Dès la deuxième nuit, c’est « un cauchemar » qui commence pour le Rétois, qui se filme en plein pic de fièvre au fond de la bannette. C’est donc parti pour une semaine à subir, mais aussi à « faire corps » avec son bateau, cette cigogne qui semble prendre soin de lui à sa manière, puisqu’elle le ramène malgré tout vers la maison. « Je me suis toujours demandé quelle sensation cela faisait d'être en osmose quasi physique avec son bateau. Je pense comprendre maintenant ! J'ai l'impression qu'il est à mon écoute autant que je suis à la sienne quand je suis en forme, c'est fou ! Ou c'est moi qui deviens dingue sous les poussées de fièvre… »

_ _ _ _ _ _ _

▶ _CONSIGNE A_
Dites si chacune des affirmations suivantes est conforme à l'extrait sur le navigateur rétois, en répondant par oui ou par non et en citant les mots décisifs de l'extrait.
(i) Le cauchemar commence dès la première nuit.
(ii) Le Rétois se filme pendant un pic de fièvre.
(iii) Le bateau l'éloigne de la maison.
▶ _CONSIGNE B_
Répondez à ces questions sur l'extrait consacré au navigateur rétois.
(i) À quel endroit du bateau le Rétois se filme-t-il ?
(ii) À quel oiseau le bateau est-il assimilé ?
(iii) Combien de temps le Rétois s'attend-il à subir la situation ?
▶ _CONSIGNE C_
Poursuivez le récit du navigateur rétois fiévreux à partir de sa dernière phrase.

▶ _DONNÉES FOURNIES_
_ _ _ _ _ _ _

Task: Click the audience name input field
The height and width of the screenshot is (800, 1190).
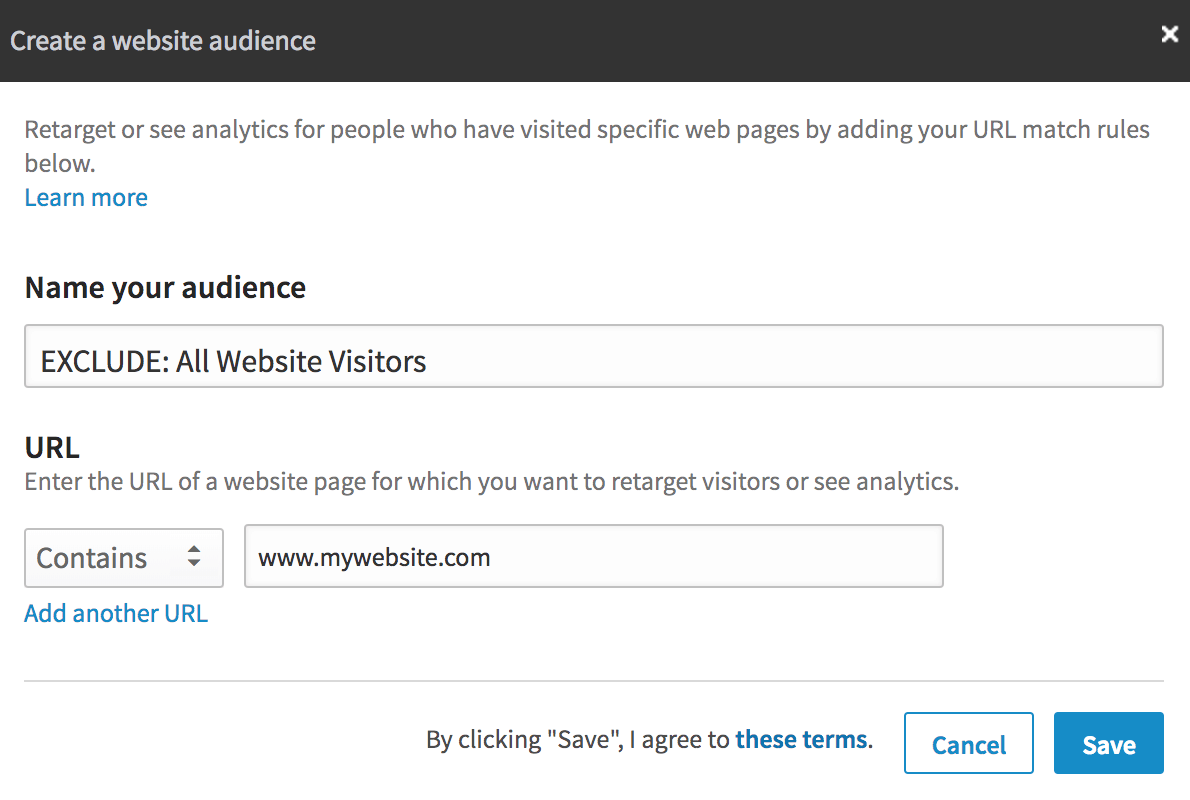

_ _ _ _ _ _ _

▶ _RÉPONSE RÉDIGÉE A_
(i) Non : « Dès la deuxième nuit »
(ii) Oui : « qui se filme en plein pic de fièvre »
(iii) Non : « elle le ramène malgré tout vers la maison »

▶ _RÉPONSE RÉDIGÉE B_
(i) Au fond de la bannette.
(ii) À une cigogne.
(iii) Une semaine.

▶ _RÉPONSE RÉDIGÉE C_
Une manœuvre qui d’ordinaire prend dix minutes ? « J’en ai pris 40 et j’ai dormi six heures après ». Envolés les enjeux de course. Seule compte la survie : « Je fais tout pour rentrer et ramener mon bateau », écrit le marin qui s’attache avec une courte longe en permanence, de peur de « glisser et ne pas pouvoir me relever. »
Enfin arrivé aux Açores, le skipper commence à retrouver des couleurs, même sans être à 100 %. « J’arrive quand même à faire deux-trois trucs maintenant, c’est déjà plus simple », écrit-il. Heureusement, car voilà que l’amure devant lâche, et l’oblige à un épuisant rangement. Il en viendra à bout, tout comme cette traversée du golfe de Gascogne finale, où, enfin, Antoine Cornic envoie un « selfie » souriant, rassurant.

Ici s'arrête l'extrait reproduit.